6Obviously, our moral intuition differentiates cadavers from human life that is totally dependent on artificial means, such as ventilators and left ventricular assist device (LVAD). If one’s moral intuition tells that a patient in persistent vegetative state is a living human being, most likely it will tell the same for Jahi McMath and others in brain death, as their external behavior is indistinguishable from a persistent vegetative patient who is also paralyzed and ventilator dependent.
7While space precludes further discussion on this matter, suffice it to say that the very root causes of this confusion are, I believe, the following: first, conflation of the contingent event of BD and the necessary event of human death as a singular event of death; second, ignoring the fact that BD is a distinct state with substantial duration of time in which the somatic life is maintained despite the dead brain. The public is well aware that Jahi McMath, brain-dead organ donors being prepared for organ procurement, and brain-dead pregnant women are all maintained in this state, despite the experts’ stipulation that BD is a moment of death. This is one of the reasons for a commonly used expression in media reports such as, “This patient was diagnosed brain dead two days ago, and today he finally deceased after doctors turned off life support system”.
8Since 2009, the family may sign the consent even without an advance directive of the patient.
9If, as in Japan, BDD were not linked with the legal death determination in the US and other western countries, the risk of BDD would have been much more “benign” and BDD could have been done as part of medical investigation without strict consent.
10According to media reports, the family of Jahi McMath has petitioned the State of California to rescind the death certificate. The court ruling has been pending, but the court granted that it will consider any evidence to prove that she is alive if the family can produce such evidence .
11This statement may seem contradictory to my above-stated criticisms to equating BD as human death. While space precluded a complete discussion of my position on the ongoing debate on whether brain death should be equated to human death, I believe, as thoroughly discussed by other scholars [23, 42, 43], that the current doctrine of equating BD to human death is philosophically and empirically indefensible. In endnote 7, I discussed two critical logical flaws. I also believe, along with other scholars, that the ultimate and logically coherent solution is to treat BD as a clinical state that is ideal for organ donation but is clearly distinguished from human death. At the same time, it behooves that the dead donor rule be amended, so that the harvesting of organs from cadavers as well as brain dead patients is permitted.
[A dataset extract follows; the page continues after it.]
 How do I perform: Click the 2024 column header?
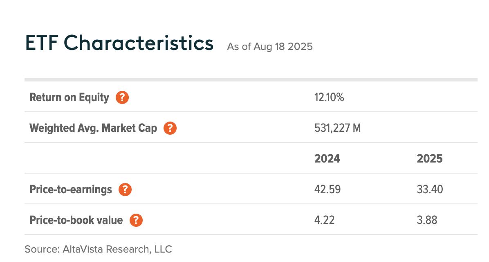pyautogui.click(x=327, y=159)
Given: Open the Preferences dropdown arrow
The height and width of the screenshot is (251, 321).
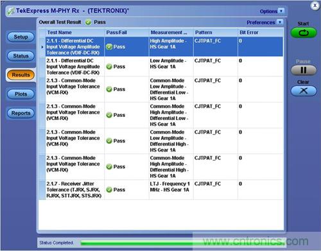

The end result would be similar to the current proposal, in that non-organ donors are not automatically removed from life support after positive BDD because they are treated as “not yet dead”, while organ donors can continue to donate freely. The major difference is almost insurmountable challenges of removing the dead donor rule and redefining BD as a separate state from human death, which requires sweeping changes in the public opinion and the law. The present proposal is aimed at achieving a similar result with much fewer changes to the current system.